§ WRITTEN PROBLEM:
Transcribe the portion of the model railroad coupler text below between "Those interested in" and "experience with both.", inclusive.

>> Begin PASSAGE TO READ

Trevor wrote (back in 2004 0r 2005);- “I’m very pleased with the appearance. The coupler head scales out to about 10″ square, which looks about right. I even add a small piece of chain between the coupler and the cut lever – there’s space near the back of the top of the coupler head to drill a small hole and anchor the chain with an HO scale eyebolt. In doing tests with these, I did note that using Sergents seriously affects layout design – it will force you to keep everything within easy reach because you need to be able to reach equipment for coupling as well as uncoupling. There are benefits to this, however:

1 – If everything’s within coupling reach, it’s also within reach for building and maintaining track, cleaning track, etc. 2 – The need to open a knuckle before coupling increases the amount of work the crew does, which takes time and therefore makes the run seem longer (something from which all layouts can benefit). 3 – The Sergents are just more realistic. They’d be incredibly frustrating on a large, operations oriented layout (like an HO club layout with several hundred cars to move in a session)…. but who in On2 is doing that?

As for height, I use a little laser cut coupler height gauge made by AMB’s John Hitzeman. I’ve attached a Sergent coupler to the top of it (without the ball bearing), and use this to set the height on my equipment. Usually, this requires a spacer between the locomotive frame and the coupler box. I’ve been building my own coupler boxes, as I’ve yet to find one that these couplers fit into. The hole in the coupler shaft is smaller than that in a Kadee #5, so the plastic tube in a #5 coupler box is too big to fit through the Sergent coupler. Some good coupler boxes (laser cut acrylic, perhaps, John?) would be a great benefit for these.  Trevor in Toronto.

(Update: Feb 2005) “Having tried my own coupler boxes for several months now, I decided to try some Kadee coupler boxes. The boxes for Kadee’s S std gauge/On3 couplers (same box) fit the Sergent’s perfectly. By cutting them to discard everything behind the two mounting holes, they’ll fit between the wheels of an On2 car and not interfere with the outboard axle. The Kadee S boxes provide better coupler swing and are easier to install. I was able to bulk order 100 boxes directly from Kadee. (www.kadee.com)  Trevor in Toronto

More thoughts on Couplers from Trevor Marshall, including a comparison between Kadees and Sergents, originally posted the MaineOn2 group 25th April 2006

Hi Michael:

Those interested in a scale size coupler as operating on the Maine lines during their heyday should probably engage in further research before jumping on the Sergent S scale bandwagon (as attractive as that seems).

One thing that I haven’t seen mentioned in this coupler debate is the giant spring on the side of every Kadee coupler, that controls the knuckle. I find it amusing that people are getting twisted up about a scale inch here or there, but are apparently quite happy to ignore the big spring. And that brings me to a larger issue that I haven’t seen addressed, and that’s this: Before picking a coupler, decide what it is you want to do with the model when it’s done. Each style of coupler has pros and cons… I’ll list a few, based on my experience with both.

>> End PASSAGE TO READ
>> Begin PROVIDED RECORDS

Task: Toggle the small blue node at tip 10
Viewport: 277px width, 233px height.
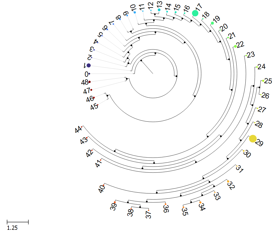Action: click(x=134, y=12)
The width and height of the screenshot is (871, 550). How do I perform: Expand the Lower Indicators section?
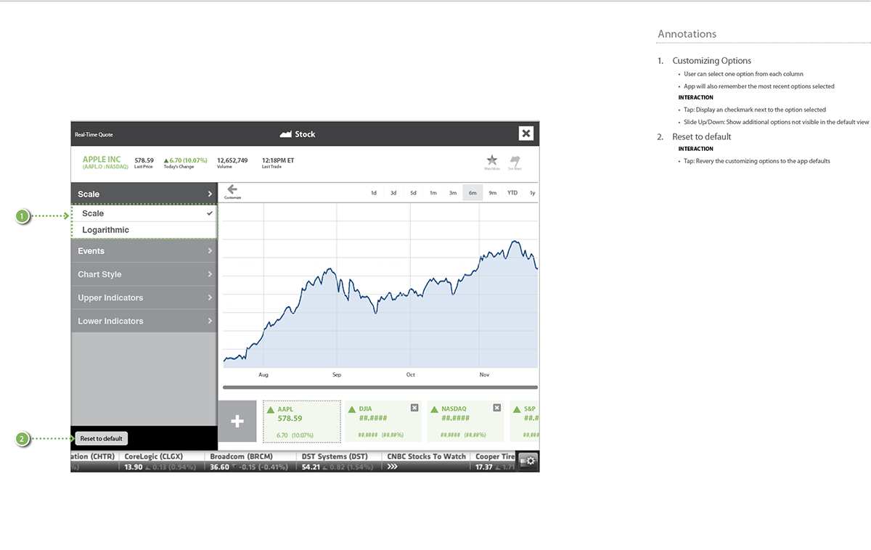point(144,321)
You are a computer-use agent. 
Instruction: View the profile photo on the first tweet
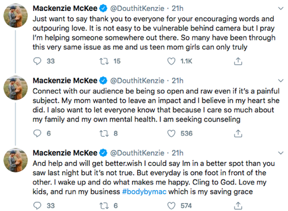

>> End PROVIDED RECORDS

§ SOLUTION TO THE EXERCISE:
Those interested in a scale size coupler as operating on the Maine lines during their heyday should probably engage in further research before jumping on the Sergent S scale bandwagon (as attractive as that seems).

One thing that I haven’t seen mentioned in this coupler debate is the giant spring on the side of every Kadee coupler, that controls the knuckle. I find it amusing that people are getting twisted up about a scale inch here or there, but are apparently quite happy to ignore the big spring. And that brings me to a larger issue that I haven’t seen addressed, and that’s this: Before picking a coupler, decide what it is you want to do with the model when it’s done. Each style of coupler has pros and cons… I’ll list a few, based on my experience with both.